===== DATASET CONTENT

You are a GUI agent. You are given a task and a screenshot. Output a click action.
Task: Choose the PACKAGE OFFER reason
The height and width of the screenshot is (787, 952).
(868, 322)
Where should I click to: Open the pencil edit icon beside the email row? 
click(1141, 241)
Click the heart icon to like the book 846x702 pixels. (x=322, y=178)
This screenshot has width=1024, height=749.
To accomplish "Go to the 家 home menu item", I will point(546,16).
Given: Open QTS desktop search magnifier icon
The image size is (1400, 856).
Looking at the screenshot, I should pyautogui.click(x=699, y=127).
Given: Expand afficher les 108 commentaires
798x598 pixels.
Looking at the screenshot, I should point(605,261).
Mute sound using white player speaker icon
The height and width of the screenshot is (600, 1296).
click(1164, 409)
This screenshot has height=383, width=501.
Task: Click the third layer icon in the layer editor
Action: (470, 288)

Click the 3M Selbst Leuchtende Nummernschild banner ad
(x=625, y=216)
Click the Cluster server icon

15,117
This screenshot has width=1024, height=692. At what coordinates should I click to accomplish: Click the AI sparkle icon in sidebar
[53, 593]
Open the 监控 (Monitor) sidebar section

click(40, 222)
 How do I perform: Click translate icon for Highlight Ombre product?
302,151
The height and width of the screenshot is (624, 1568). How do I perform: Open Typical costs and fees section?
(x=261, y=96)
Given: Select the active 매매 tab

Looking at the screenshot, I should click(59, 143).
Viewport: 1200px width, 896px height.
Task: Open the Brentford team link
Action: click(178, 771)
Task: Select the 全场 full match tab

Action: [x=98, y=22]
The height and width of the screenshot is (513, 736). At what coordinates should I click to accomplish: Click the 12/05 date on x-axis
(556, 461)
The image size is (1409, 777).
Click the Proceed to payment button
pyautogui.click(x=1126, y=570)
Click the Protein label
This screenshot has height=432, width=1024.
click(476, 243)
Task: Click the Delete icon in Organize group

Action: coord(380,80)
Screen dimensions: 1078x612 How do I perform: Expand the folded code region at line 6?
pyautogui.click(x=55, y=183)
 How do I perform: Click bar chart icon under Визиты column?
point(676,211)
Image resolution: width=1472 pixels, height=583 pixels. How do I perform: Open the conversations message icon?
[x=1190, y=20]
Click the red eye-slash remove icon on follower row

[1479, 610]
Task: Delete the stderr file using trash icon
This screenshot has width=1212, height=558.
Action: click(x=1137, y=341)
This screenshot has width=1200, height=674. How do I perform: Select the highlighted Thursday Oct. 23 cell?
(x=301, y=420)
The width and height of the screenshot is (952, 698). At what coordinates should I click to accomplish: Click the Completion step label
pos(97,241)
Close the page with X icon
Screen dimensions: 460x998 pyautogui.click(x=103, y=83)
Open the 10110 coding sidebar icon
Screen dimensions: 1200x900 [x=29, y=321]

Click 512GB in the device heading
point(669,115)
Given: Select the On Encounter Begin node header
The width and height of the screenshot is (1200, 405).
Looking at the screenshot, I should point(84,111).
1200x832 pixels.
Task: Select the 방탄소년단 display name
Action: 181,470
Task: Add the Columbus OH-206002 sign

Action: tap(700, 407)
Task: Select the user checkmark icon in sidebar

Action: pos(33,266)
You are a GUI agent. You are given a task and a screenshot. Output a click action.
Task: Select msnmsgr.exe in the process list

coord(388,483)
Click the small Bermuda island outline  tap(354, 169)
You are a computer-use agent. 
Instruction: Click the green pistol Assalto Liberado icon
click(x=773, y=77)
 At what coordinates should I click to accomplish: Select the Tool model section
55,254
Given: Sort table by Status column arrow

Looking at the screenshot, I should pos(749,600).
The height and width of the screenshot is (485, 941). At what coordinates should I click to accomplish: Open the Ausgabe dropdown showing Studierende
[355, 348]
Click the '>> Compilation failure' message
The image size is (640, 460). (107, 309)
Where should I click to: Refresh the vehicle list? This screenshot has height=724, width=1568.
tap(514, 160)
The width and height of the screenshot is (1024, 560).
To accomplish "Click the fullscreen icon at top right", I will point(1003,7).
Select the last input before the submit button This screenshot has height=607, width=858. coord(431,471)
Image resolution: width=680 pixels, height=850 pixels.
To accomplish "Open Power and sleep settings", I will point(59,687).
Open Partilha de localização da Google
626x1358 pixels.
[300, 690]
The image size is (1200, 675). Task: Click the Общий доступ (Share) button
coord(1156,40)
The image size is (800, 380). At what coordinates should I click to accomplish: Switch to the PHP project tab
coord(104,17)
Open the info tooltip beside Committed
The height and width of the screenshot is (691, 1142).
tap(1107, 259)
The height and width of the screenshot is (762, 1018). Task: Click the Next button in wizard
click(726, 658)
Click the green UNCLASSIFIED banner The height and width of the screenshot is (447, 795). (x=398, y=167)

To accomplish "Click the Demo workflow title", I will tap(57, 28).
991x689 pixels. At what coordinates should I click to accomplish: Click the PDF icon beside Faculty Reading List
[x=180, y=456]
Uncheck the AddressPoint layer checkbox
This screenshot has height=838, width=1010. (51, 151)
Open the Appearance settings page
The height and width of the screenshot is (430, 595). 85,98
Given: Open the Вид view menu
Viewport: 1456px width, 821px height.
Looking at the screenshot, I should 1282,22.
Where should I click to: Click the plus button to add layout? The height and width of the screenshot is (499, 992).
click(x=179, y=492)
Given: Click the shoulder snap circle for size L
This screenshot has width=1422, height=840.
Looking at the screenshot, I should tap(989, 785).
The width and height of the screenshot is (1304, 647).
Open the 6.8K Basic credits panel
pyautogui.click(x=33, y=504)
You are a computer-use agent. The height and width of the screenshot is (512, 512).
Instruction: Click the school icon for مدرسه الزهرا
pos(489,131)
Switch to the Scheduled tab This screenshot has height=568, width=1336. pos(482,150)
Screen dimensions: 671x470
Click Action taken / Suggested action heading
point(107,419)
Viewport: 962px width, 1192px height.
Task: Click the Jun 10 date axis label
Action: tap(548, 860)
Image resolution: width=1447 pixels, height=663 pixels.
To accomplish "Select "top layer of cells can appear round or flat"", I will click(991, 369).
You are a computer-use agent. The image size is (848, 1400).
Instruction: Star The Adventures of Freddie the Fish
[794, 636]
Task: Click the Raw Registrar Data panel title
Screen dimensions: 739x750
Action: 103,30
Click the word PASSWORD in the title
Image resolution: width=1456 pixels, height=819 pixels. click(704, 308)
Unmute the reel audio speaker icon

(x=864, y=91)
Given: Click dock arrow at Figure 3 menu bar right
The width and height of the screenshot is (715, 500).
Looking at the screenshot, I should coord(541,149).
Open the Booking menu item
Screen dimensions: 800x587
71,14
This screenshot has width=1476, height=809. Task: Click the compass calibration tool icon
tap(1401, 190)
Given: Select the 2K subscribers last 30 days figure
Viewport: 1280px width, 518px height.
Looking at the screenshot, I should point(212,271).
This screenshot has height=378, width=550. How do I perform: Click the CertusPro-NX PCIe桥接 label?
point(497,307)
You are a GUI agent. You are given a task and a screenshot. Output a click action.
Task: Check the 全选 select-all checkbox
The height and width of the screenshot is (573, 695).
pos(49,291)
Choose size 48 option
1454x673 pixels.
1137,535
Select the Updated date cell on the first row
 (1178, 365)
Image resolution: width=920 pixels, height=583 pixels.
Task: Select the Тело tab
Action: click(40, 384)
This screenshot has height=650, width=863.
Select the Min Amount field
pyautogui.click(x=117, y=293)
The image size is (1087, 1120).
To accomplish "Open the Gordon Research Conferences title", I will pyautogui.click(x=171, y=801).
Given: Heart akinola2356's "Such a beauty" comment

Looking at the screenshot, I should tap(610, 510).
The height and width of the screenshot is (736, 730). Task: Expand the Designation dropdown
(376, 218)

==========

Go through the data above and count the lines that hold "Choose". Respond with the number and no other words.

2